Australia, facing what would be a World Cup record chase, struggled to accelerate despite Steve Smith’s 69 as David Warner spent 84 balls making 56.
With wickets falling and the run-rate rising, Alex Carey hit a 25-ball half-century but it was not enough to stop Australia sliding to their first defeat of the tournament.
Bhuvneshwar Kumar removed Adam Zampa with the last ball of the match to finish with 3-50 and Jasprit Bumrah took 3-61.
The end result might look like a tight scoreline but for almost the entire run chase Australia never looked as though they would come close to their target.
It was only in the late stages that they began to give India and their fans any mild concern, that courtesy of late cameos from Glenn Maxwell and Carey.
Australia face Pakistan at Taunton on Wednesday, while India, who have won their first two games, play top of the table New Zealand at Trent Bridge on Thursday.
Brilliant Dhawan lights up packed Oval
From the moment the teams came out for the national anthems, to KL Rahul hitting the final ball of the innings for four, India’s players were cheered by a sell-out, vociferous crowd.

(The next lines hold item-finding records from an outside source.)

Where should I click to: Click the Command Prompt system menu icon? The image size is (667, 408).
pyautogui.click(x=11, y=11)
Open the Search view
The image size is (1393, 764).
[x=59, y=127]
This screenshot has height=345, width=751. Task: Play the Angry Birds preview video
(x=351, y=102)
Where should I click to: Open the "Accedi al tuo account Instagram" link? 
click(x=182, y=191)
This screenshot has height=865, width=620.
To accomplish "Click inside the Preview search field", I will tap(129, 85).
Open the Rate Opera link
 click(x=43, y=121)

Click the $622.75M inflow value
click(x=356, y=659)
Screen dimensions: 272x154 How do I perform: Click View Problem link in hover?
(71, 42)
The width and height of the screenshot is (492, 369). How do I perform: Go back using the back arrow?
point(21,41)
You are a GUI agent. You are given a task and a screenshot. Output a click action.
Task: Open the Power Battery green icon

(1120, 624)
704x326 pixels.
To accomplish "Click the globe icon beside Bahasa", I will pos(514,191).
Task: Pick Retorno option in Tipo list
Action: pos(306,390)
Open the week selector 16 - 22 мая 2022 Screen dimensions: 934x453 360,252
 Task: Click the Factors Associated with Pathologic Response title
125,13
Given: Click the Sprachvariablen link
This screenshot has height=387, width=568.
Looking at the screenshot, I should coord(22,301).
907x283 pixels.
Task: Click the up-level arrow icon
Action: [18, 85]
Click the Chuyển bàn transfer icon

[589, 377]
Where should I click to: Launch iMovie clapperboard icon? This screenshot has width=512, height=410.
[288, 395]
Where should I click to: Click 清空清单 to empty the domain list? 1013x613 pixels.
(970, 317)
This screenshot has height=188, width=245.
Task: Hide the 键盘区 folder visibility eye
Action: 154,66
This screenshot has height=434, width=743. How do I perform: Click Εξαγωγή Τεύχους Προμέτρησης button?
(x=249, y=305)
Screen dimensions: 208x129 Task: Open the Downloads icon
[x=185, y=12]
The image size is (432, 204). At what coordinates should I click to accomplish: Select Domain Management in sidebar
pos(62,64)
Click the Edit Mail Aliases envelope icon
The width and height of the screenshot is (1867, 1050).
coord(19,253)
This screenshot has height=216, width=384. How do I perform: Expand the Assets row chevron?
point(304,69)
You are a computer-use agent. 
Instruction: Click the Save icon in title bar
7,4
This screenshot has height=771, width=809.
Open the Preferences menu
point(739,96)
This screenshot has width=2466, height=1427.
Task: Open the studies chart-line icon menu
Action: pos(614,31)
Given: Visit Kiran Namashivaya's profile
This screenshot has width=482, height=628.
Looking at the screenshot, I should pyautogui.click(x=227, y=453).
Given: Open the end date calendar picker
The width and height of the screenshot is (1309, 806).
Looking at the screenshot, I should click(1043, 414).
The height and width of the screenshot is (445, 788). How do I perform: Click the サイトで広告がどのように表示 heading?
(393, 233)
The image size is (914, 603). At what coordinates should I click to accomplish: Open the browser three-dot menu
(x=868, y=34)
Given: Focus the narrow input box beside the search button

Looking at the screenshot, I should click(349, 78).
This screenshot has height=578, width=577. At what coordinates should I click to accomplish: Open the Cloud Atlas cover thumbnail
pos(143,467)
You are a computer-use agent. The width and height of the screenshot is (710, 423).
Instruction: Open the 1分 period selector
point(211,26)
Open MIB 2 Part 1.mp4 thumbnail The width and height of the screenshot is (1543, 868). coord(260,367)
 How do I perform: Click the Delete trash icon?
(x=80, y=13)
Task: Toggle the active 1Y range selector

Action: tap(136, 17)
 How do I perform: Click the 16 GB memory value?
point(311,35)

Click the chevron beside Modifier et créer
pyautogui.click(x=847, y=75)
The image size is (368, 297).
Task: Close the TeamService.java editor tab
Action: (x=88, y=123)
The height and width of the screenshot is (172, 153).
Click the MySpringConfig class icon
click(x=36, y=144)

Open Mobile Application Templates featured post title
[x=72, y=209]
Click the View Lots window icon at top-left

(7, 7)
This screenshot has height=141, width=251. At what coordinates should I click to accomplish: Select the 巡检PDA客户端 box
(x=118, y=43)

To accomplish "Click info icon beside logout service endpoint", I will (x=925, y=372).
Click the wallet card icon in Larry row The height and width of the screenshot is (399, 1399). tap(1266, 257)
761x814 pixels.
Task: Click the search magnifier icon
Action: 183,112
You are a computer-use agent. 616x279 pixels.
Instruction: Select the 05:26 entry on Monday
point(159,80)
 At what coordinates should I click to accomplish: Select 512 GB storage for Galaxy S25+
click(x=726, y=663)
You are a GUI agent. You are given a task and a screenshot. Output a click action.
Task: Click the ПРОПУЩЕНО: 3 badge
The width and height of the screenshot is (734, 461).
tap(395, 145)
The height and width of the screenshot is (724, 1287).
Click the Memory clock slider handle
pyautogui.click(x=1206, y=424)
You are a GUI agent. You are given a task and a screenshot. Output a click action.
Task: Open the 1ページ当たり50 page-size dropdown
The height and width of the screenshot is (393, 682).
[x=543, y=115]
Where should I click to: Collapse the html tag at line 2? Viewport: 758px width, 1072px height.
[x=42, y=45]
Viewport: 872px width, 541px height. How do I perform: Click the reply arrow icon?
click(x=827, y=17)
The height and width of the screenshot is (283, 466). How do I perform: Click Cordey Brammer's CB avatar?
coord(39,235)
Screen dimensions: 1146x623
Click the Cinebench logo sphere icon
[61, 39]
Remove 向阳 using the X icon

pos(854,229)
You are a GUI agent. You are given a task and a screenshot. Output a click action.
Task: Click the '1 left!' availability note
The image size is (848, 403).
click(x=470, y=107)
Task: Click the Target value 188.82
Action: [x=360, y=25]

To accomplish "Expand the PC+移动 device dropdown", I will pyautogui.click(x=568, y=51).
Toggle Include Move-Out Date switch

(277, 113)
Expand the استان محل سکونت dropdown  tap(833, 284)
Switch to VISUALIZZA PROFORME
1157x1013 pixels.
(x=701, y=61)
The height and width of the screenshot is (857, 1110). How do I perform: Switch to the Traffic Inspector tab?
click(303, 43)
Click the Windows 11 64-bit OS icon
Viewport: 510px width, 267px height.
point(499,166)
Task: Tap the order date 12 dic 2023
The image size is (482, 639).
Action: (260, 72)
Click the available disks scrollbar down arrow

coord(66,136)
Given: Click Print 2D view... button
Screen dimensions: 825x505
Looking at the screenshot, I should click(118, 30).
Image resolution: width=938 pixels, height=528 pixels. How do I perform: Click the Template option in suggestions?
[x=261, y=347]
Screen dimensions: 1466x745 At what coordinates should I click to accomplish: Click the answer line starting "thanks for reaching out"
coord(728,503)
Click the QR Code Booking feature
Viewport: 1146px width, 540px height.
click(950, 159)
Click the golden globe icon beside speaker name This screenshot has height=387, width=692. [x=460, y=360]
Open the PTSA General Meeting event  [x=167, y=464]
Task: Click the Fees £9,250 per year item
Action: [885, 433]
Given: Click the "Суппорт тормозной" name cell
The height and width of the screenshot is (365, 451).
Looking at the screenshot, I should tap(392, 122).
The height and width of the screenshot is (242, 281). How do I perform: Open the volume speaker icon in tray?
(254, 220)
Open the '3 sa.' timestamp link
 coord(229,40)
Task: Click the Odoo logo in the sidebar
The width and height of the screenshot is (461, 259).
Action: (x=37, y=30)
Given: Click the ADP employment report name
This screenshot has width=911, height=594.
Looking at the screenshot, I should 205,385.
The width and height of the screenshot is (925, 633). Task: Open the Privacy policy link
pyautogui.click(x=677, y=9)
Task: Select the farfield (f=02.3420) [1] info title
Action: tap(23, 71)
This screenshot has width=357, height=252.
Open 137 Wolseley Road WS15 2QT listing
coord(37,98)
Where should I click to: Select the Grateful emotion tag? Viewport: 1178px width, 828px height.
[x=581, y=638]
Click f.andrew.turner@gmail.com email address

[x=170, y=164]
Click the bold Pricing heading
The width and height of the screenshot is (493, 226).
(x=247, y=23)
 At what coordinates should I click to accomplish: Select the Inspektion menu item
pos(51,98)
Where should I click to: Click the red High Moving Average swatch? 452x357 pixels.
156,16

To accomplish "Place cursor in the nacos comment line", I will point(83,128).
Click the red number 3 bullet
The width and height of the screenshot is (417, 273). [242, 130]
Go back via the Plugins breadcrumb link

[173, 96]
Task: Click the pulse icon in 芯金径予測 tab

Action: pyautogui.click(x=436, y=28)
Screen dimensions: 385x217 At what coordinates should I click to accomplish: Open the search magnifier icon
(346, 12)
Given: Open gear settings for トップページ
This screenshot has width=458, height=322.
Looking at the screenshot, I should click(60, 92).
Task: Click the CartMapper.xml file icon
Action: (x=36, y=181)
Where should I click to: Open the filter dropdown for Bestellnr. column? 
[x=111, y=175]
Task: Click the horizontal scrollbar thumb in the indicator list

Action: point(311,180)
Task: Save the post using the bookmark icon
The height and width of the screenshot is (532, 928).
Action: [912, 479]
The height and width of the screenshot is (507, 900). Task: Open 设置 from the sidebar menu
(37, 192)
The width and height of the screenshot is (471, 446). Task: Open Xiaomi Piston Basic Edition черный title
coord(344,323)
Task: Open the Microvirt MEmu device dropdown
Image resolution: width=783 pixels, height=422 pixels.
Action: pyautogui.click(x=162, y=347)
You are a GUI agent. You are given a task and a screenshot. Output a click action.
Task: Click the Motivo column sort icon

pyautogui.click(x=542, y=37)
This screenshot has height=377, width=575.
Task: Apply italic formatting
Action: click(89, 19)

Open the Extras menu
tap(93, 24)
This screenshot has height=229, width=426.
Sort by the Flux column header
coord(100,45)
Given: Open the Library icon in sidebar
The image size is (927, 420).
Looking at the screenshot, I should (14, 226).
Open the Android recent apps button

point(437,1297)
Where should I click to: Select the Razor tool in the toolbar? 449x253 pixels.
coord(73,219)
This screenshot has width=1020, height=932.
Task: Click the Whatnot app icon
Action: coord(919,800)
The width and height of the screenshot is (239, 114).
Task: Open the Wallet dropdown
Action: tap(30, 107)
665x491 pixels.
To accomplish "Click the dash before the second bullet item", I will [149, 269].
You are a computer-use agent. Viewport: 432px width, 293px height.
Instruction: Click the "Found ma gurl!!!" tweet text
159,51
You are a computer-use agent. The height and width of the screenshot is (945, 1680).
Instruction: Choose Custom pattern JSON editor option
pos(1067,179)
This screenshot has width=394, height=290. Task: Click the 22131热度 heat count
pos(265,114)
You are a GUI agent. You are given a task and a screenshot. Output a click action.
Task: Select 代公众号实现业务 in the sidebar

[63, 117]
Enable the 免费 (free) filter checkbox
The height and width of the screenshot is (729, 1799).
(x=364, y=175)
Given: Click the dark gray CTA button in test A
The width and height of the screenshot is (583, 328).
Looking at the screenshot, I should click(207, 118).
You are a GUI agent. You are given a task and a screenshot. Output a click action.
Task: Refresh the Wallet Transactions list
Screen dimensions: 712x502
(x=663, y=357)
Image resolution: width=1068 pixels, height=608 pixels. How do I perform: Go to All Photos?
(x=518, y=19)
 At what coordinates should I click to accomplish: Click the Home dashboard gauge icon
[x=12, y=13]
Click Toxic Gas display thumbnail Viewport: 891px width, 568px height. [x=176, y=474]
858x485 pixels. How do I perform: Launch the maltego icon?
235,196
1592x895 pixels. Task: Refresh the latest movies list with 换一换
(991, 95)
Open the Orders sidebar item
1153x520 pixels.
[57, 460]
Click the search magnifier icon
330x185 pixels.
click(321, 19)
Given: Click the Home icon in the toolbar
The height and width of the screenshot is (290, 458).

The drums beat as Pat Cummins ran in to bowl the first ball of the day. There was a huge roar as Rohit Sharma worked the first runs of India’s innings through point. Even a Dhawan defensive shot was cheered in the opening stages.
The openers played carefully against the pace of Cummins and Mitchell Starc but after Rohit was given a life on two – dropped at square leg by a leaping Nathan Coulter-Nile – they cut free.
Dhawan went after Coulter-Nile, taking three fours from his first over, and when Zampa’s leg-spin was introduced, Rohit thrashed his first ball for four.
They both reached 50, sharing a 127-run stand, before Rohit was caught behind trying to guide Coulter-Nile over the keeper.
Captain Kohli, who had spent the opening stages of the match standing in the dressing room, glued to the TV coverage, was cheered loudly to the crease.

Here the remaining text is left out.